There is also a negative aspect of the widespread reaching of the Bible expressed by the raising of fundamentalistic readings and interpretation of the biblical texts, taking them out of context (literary, historical and current) and applying them to reinforce ideo-theologies of imperialism, colonialism and violence. As a raising phenomenon present in the general society and within churches and faith groups, this must not be overlooked and needs to be addressed properly.
For the purpose of this gathering, I would like to share an hermeneutical exercise to showcase possibilities of interpretation as tools for transformation and influence onto general society and scholarship.

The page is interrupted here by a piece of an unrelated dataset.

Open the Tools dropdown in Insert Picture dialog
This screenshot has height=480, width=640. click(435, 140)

I will take the conversation, hoping this leads to a conversion into a welcoming of possibilities of interpretation and acknowledging that interpretation is a political action, with an agenda and influenced, if not shaped, by our own contexts, not only the biblical context.
Listening to the context and walking with it
As a Latin American theologian and Bible Scholar, although with my feet in Germany, I acknowledge that the reading and interpretation of the Bible have an impact in matters of life and death, colonisation or insurgence, disturbance and most of all wholiness. I will share an experience to navigate this paper through the method of See, Judge and Act, taken from the amazing and andragogical account of the disciples of Emmaus: Cleophas and his wife Mary from Luke 25:13–35.

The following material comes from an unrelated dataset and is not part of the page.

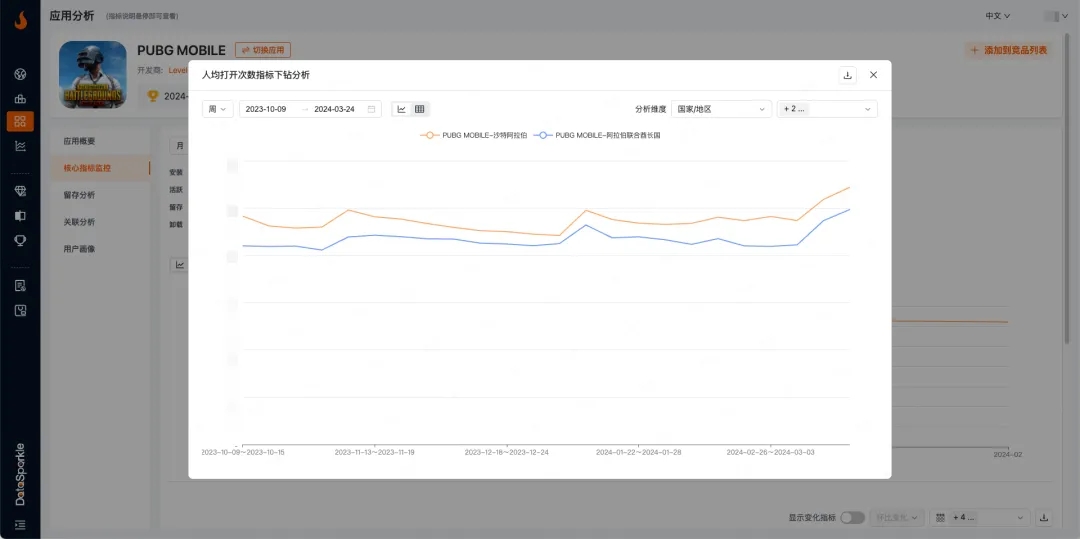Switch to line chart view in dialog
Screen dimensions: 1080x539
click(x=402, y=109)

From one of our Glocal Network for Contextual Bible Studies Study Seminar (2015) we establish some core values that guide us in our journey. These values reflect both our academic journey and our activist practices on the way forward. “As we talked together we discerned that our various core value categories could be consolidated in the form of five “C”s’ (for pedagogical purposes): Community, Criticality, Collaboration, Change, and Context. We also agreed, among those present, that there was a sixth “C”, that is Contestation.” (West, 2015)
As environmental injustices are the ones most urgent at the moment I invite you to a journey to this conversation, using the Bible.
Creation is groaning, as if it was experiencing the delivery pains. As a male specimen of the animal realm, I have no idea of the meaning of this metaphor in my body. I can only imagine what our female sisters feel when they go through that experience. This reminder, written by Paul, the apostle, about life, is very generous and helps us recognize the connection we have with the entire creation (bond of love and responsibility) and to understand that the screams and the pain are part of a process that will create life and happiness. This understanding is called hesed, difficult to translate but in some cases it is translated as mercy, unconditional love and gift.

Then the Lord said, “I have observed the misery of my people who are in Egypt; I have heard their cry on account of their taskmasters. Indeed, I know their sufferings, 8 and I have come down to deliver them from the Egyptians, and to bring them up out of that land to a good and broad land, a land flowing with milk and honey (Exodus 3:7–8)
Even though I am a man, I still hear the screams and groans of the people. I scream and groan too. I am sympathetic to my farmer sisters and brothers who no longer have the time to predict/study the weather in order to organise their work with the land. They are caught off guard by floods or droughts. The nature cycle is no longer the same, it has changed. The glaciers are melting, the oceans’ levels are rising, and the temperature is changing, life is at risk. There are entire islands that have already vanished, coastal cities that are threatened by the sea advancement. The winters and the summers are more extreme. The contamination of everything increases every day. The forests are harmed and threatened by the voracity of the national and international corporations that only seek capital increase. The indigenous population and the traditional communities are losing their lands, their basic rights and their identities to mining companies and agrobusiness. The economic and social inequalities are painful and threaten the human existence itself.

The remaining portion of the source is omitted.